→ INSTRUCTIONS TO FOLLOW
Rewrite the passage of the screed bed forum thread from "I need to build" up to and including "shrinking and cracking?", putting "timber strips" wherever "battens" appears.

# Forum Home Renovation Tiling  How do I lay a cement screed bed?

## john777

Hi,
Would appreciate help on how do I lay a 30mm thick cement screed bed  onto an existing concrete slab?
I need to build up approx. 30mm so that when I lay tiles we match the level of an adjacent room.
The room area is approx. 10m2 and I intend to do this myself by mixing sand and cement in a barrow and pouring into 4 equal quarters on the floor that have temporary 30mm thick battens around each area. This will allow me to level off and work at a pace that allows easy mixing and pouring of mix, etc. After 4 areas have set, I will remove battens and fill in gaps.........will this idea work?
Also:
1. what cement / sand ratio should I use?
2. will Bondcrete work in getting mix to stick to existing slab?
3. do I need to reinforce 30mm thick screed with chicken wire or similar?
4. how much water should mix have to prevent shrinking and cracking? 
cheers  :Smilie:

----------


## stevoh741

In the past I've used: 4 river bed sand : 1 cement. Mix till just damp ie squeeze it in your fist and stays clumped together. bondcrete a good idea as well - follow directions on tin. Wheelbarrow it in then roughly screed and trowel flat. Make sure you direct fall around your floor wastes. Saw a friends bathroom done recently by a dodgy tiler and the water missed the shower waste, went out on to the main floor missed the main floor waste and ran out under the door. Needless to say the fully paid dodgy tiler was no longer contactable....
You shouldn't need chickenwire.

----------


## col5555

Have a look on youtube search "how to tile @ grout part 2" by tile wizards. There is some handy hints.
It's a video re slab prep,mixing,screeding.
It is recommended to put down a cement slurry as well before placing your mix.

----------

→ PROVIDED DATA
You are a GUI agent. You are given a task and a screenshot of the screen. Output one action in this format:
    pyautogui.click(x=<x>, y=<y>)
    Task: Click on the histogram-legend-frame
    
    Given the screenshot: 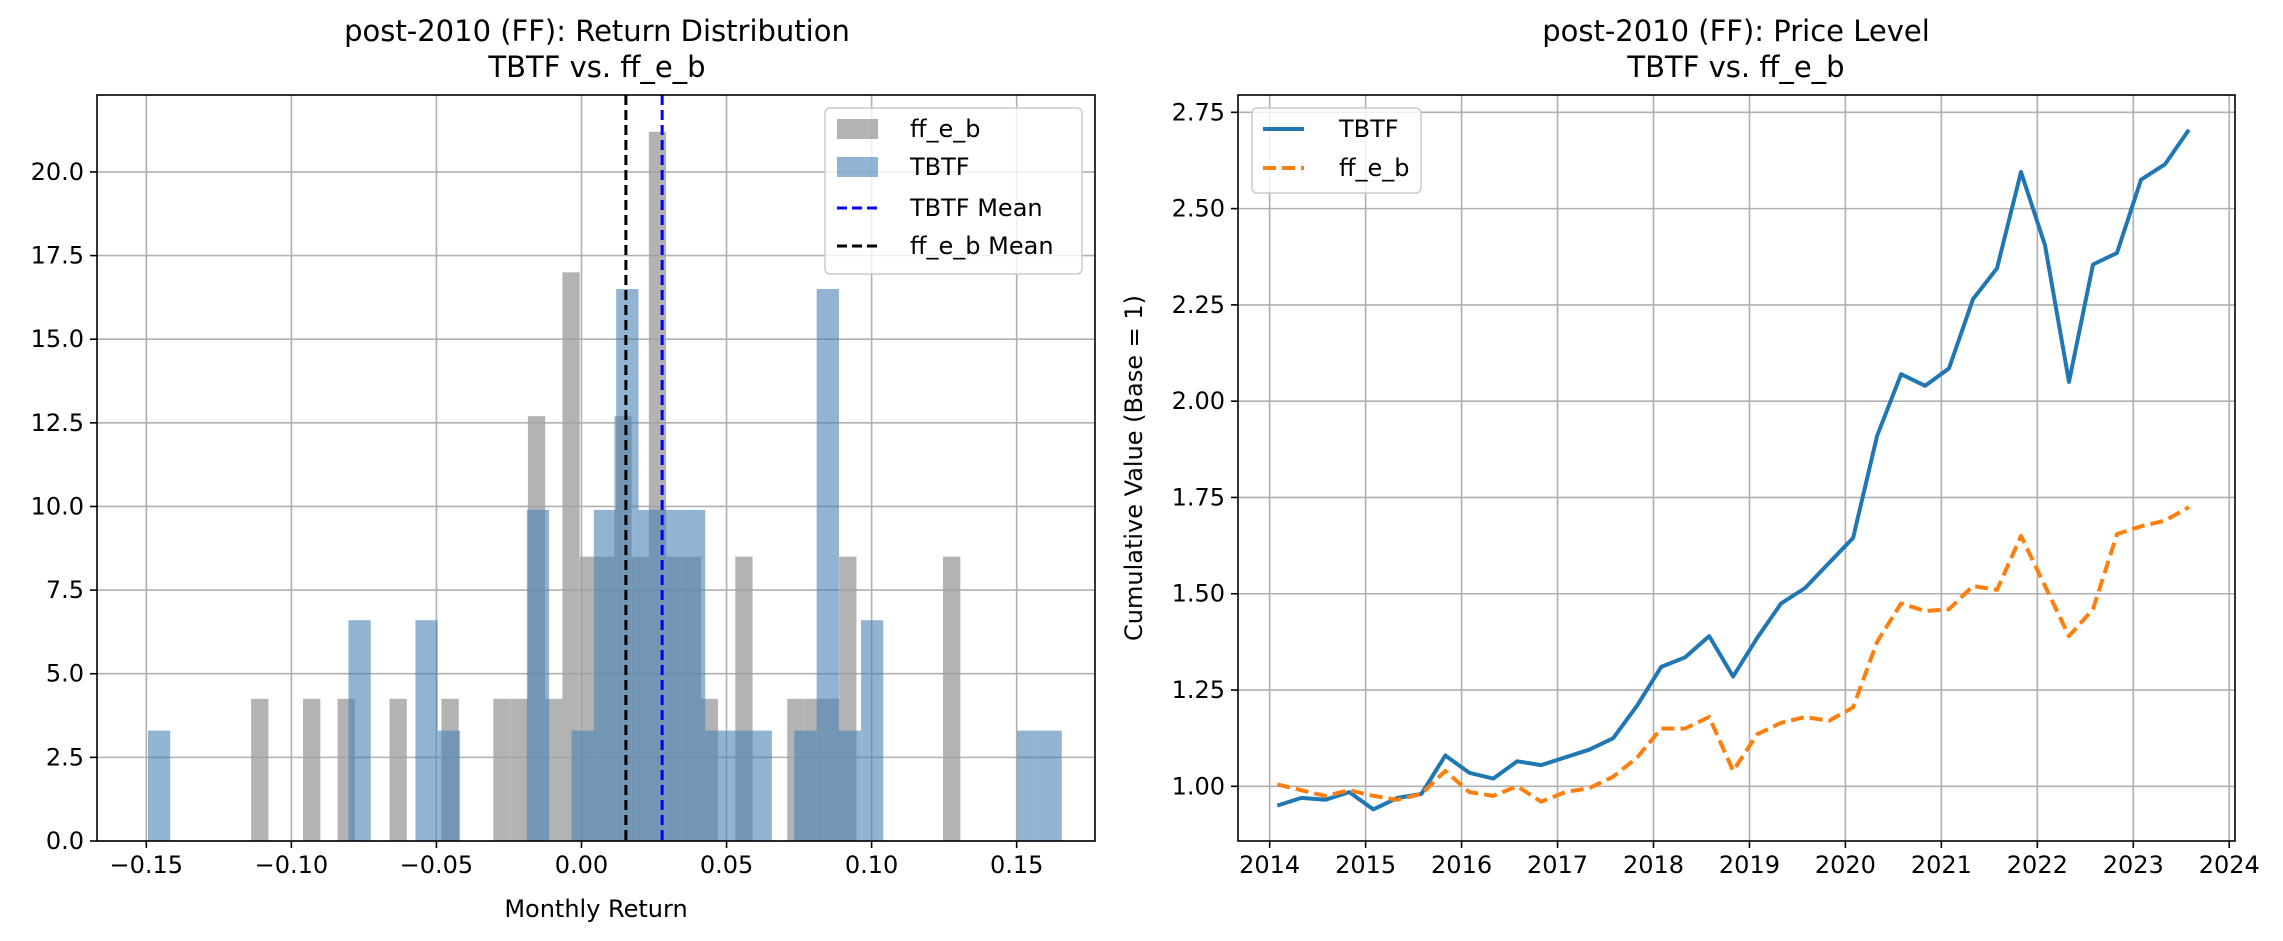 What is the action you would take?
    pyautogui.click(x=954, y=191)
    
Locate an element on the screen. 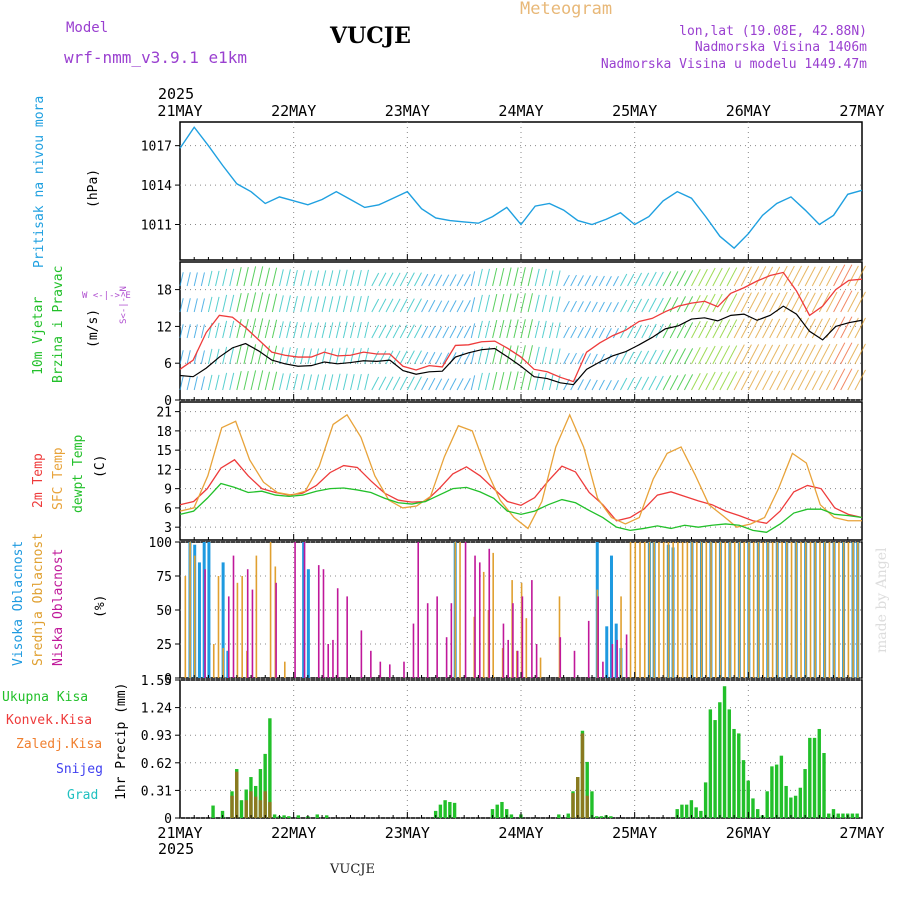  year-top: 2025 is located at coordinates (176, 94).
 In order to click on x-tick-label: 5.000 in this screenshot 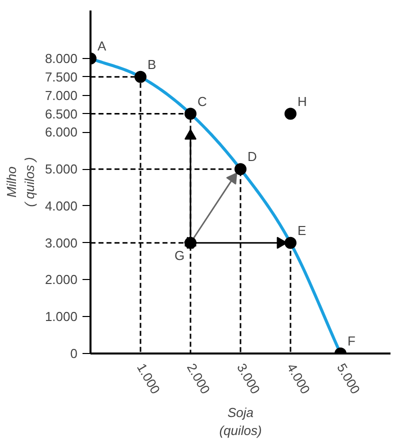, I will do `click(349, 378)`.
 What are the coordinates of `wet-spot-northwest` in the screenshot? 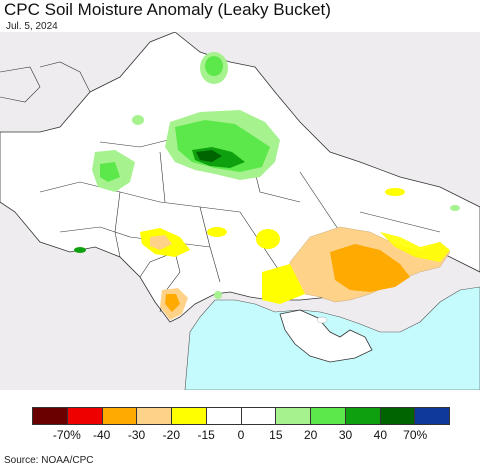 It's located at (138, 120).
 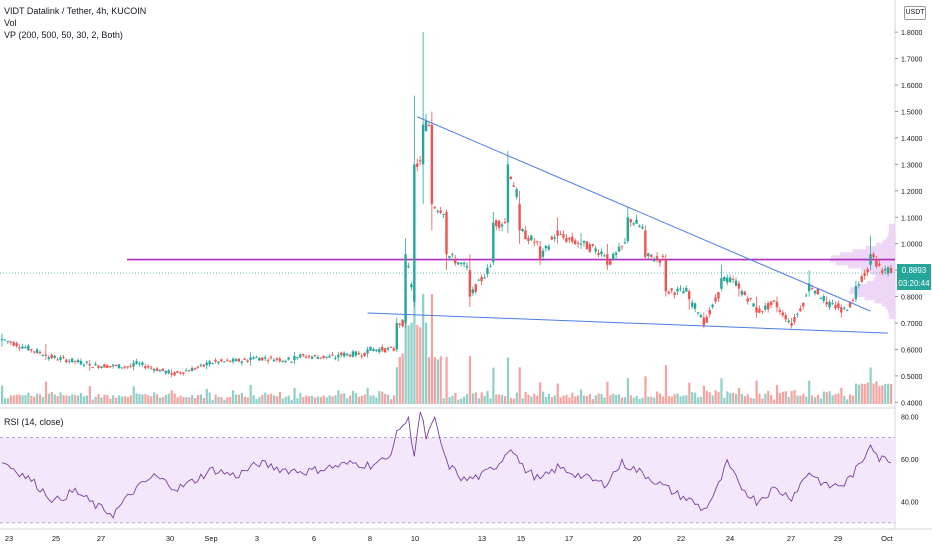 What do you see at coordinates (170, 538) in the screenshot?
I see `time-tick-label: 30` at bounding box center [170, 538].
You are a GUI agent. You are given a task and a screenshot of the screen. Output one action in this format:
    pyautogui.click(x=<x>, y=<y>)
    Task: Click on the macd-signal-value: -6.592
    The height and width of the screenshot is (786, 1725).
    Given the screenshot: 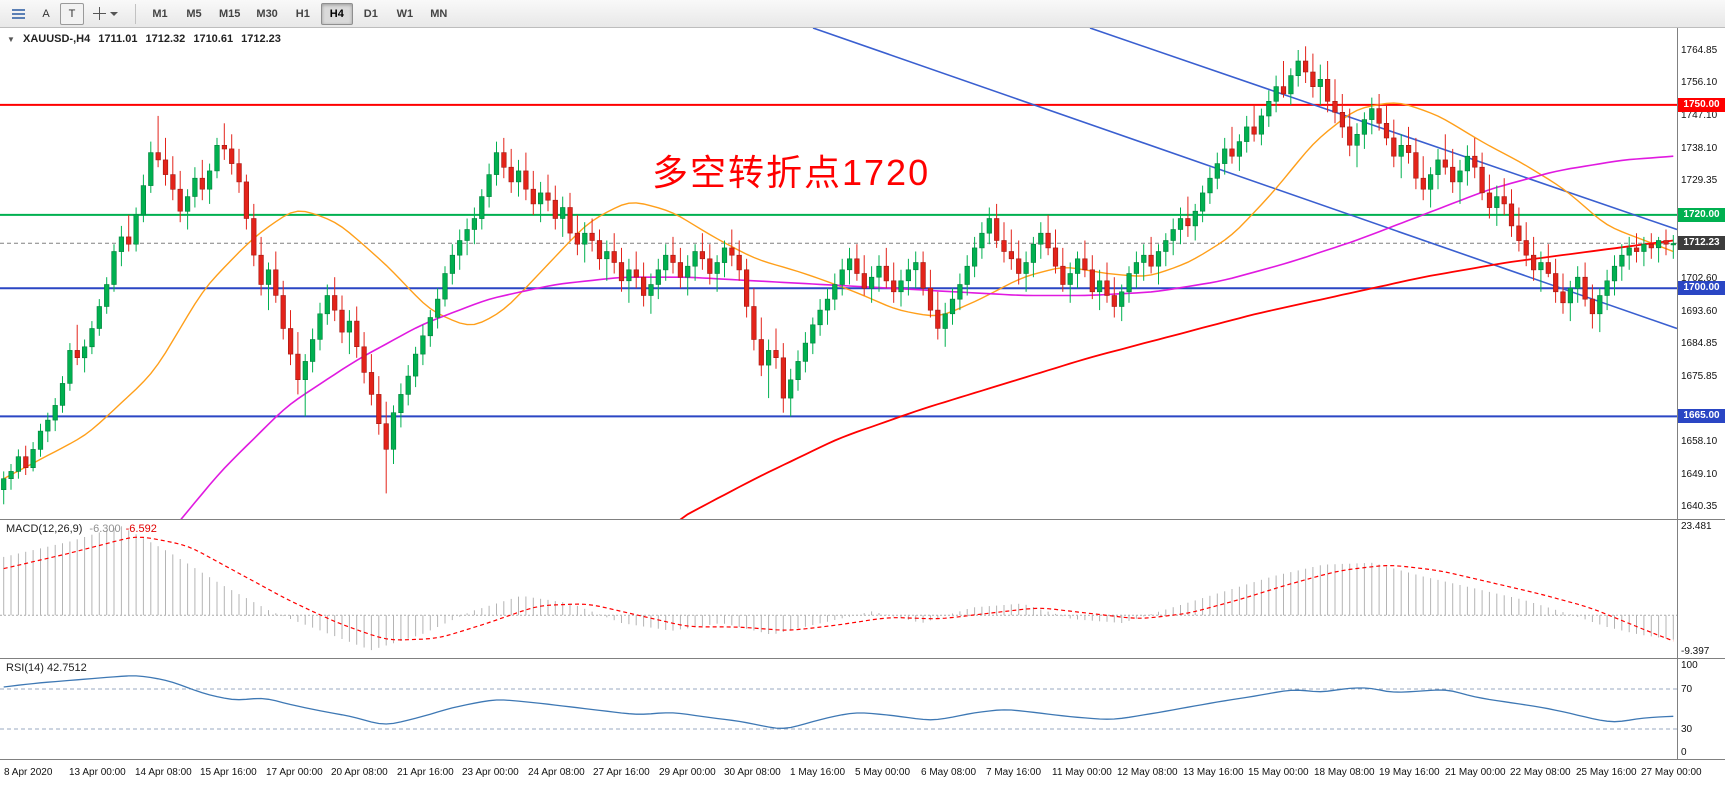 What is the action you would take?
    pyautogui.click(x=141, y=529)
    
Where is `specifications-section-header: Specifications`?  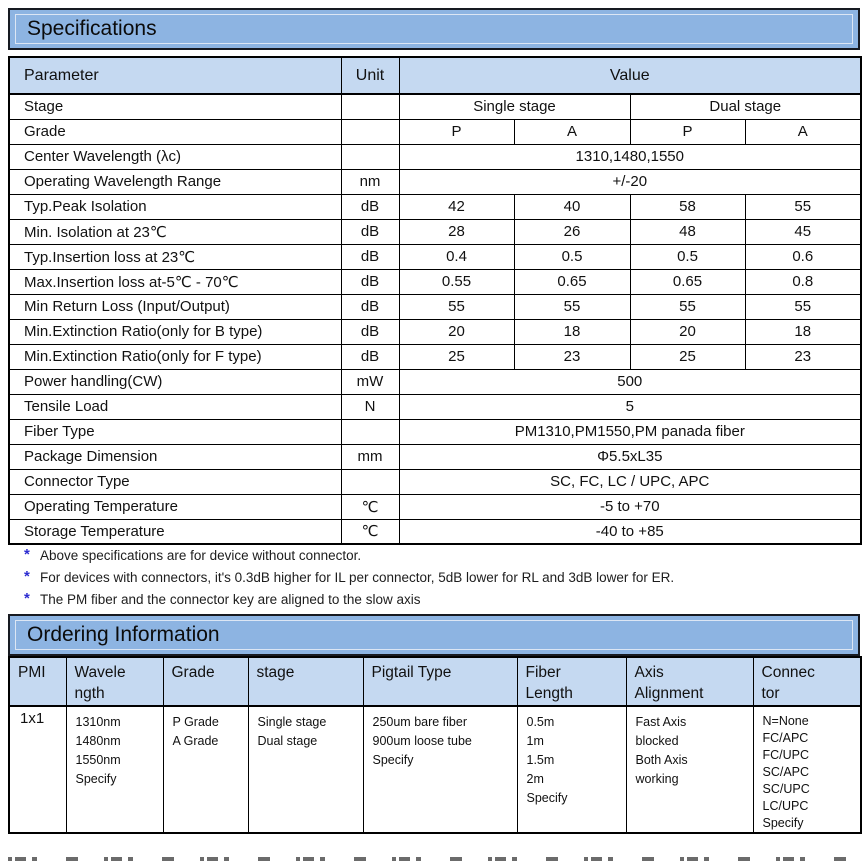
specifications-section-header: Specifications is located at coordinates (434, 29).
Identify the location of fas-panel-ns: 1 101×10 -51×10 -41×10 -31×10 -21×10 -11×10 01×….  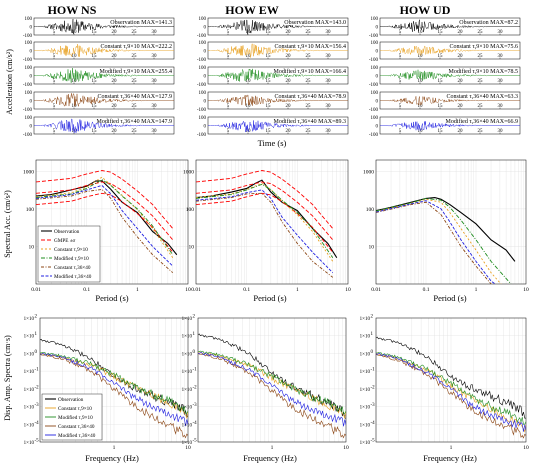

→ TASK RESULT
I need to build up approx. 30mm so that when I lay tiles we match the level of an adjacent room.
The room area is approx. 10m2 and I intend to do this myself by mixing sand and cement in a barrow and pouring into 4 equal quarters on the floor that have temporary 30mm thick timber strips around each area. This will allow me to level off and work at a pace that allows easy mixing and pouring of mix, etc. After 4 areas have set, I will remove timber strips and fill in gaps.........will this idea work?
Also:
1. what cement / sand ratio should I use?
2. will Bondcrete work in getting mix to stick to existing slab?
3. do I need to reinforce 30mm thick screed with chicken wire or similar?
4. how much water should mix have to prevent shrinking and cracking?